Author: Pritha Dolai on 2023-01-30 [id 3283]
(in reply to Report 1 on 2023-01-20)
Referee's comment: " 1. For the numerical models, it would be very useful to identify the sets of dimensionless parameters that determine the model behaviour. The authors set the unit of time by setting gamma=1, but they are still free to set units of length and energy without affecting the physical behaviour. For example, it seems that the results of Sec III should depend on E0 and T only through their ratio E0/T (up to linear scaling of the heat capacity, etc). There is a similar question about dependence on system size: a relevant dimensionless parameter seems to be v/(L.alpha), the ratio of persistence length to system size. Does all dependence on L come through this parameter? Similar questions are relevant in Sec IV. "
Reply: As for the 'dimensions' and 'dimensionless dependencies' we have added Eq 2 in the manuscript. From there the dependencies are clear. We also add there what we do, referring to varying the tumble rate and the propulsion speed. We think it is also a matter of taste and analysis what setup one prefers. At any rate, now it is clear how to move in the parameter space. In that sense we also added a comment in the beginning of Section III to discuss the length-scale. Indeed, all dependence comes from the ratio between the persistence length $v/\alpha$ and $L$. Similarly, in Section IV. the barrier height must be compared with $v^2/\alpha$; see end of page 11 for an extra comment.

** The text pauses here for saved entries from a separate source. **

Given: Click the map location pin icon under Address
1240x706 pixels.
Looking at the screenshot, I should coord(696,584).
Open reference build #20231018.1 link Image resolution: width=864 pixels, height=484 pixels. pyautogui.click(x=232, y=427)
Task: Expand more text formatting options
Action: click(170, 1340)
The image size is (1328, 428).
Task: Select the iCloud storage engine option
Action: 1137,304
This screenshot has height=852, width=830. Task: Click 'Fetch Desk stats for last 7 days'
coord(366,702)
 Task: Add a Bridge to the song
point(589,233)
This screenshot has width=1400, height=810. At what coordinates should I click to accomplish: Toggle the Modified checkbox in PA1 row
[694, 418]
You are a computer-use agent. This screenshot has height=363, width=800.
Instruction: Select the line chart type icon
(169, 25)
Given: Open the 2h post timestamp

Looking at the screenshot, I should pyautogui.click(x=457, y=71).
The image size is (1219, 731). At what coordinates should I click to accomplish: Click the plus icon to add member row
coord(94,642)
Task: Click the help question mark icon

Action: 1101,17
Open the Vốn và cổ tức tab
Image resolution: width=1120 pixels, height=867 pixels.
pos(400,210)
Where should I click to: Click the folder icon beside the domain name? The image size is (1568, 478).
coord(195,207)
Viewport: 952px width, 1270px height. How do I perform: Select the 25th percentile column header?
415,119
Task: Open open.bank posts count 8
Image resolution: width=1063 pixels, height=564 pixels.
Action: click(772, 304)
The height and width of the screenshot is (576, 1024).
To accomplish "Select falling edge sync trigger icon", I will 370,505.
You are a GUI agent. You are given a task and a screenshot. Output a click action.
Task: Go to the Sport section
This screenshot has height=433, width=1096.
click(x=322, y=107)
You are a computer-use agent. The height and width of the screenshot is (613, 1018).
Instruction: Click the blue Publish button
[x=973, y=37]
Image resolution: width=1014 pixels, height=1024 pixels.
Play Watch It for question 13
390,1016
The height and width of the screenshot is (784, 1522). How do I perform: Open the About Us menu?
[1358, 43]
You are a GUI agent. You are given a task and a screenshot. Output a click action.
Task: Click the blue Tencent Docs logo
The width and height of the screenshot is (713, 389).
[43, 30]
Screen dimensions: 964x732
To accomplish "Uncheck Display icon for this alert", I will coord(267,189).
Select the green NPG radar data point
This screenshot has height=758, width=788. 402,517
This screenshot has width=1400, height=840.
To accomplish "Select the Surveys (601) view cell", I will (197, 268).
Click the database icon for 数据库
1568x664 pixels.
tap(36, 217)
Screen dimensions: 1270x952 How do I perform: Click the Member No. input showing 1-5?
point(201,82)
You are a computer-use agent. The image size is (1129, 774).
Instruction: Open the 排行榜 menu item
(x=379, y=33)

Referee's comment: "2. Related to point 1, I suggest that /all/ model parameters be stated in the captions of all the figures. (Alternatively, reduce the equations to dimensionless form, so that it becomes sufficient to quote only the relevant dimensionless combinations.) "
Reply: We have stated all model parameters in the captions of all the figures.
Referee's comment: " 3. equation (10) seems to have a mismatched [. "
Reply: We have corrected the typo in (now) Eq 11.
Author: Pritha Dolai on 2023-01-30 [id 3282]
(in reply to Report 2 on 2023-01-23)We thank the referee for recommending our paper for publication.
Referee's comment: " 1) I would encourage the authors to note that most of the stochastic thermodynamics literature uses the Stratonovich interpretation when writing the expression for the heat (this difference caused my initial confusion, for which I apologize)."
Reply: We have added this note in the heat and work section (section IIB).
Referee's comment: "2) It is not clear what does the statement "with the barrier also providing a discrete character in the possible positions" mean since the position is obviously a continuous variable. "
Reply: We have rewritten the sentence making it more clear now.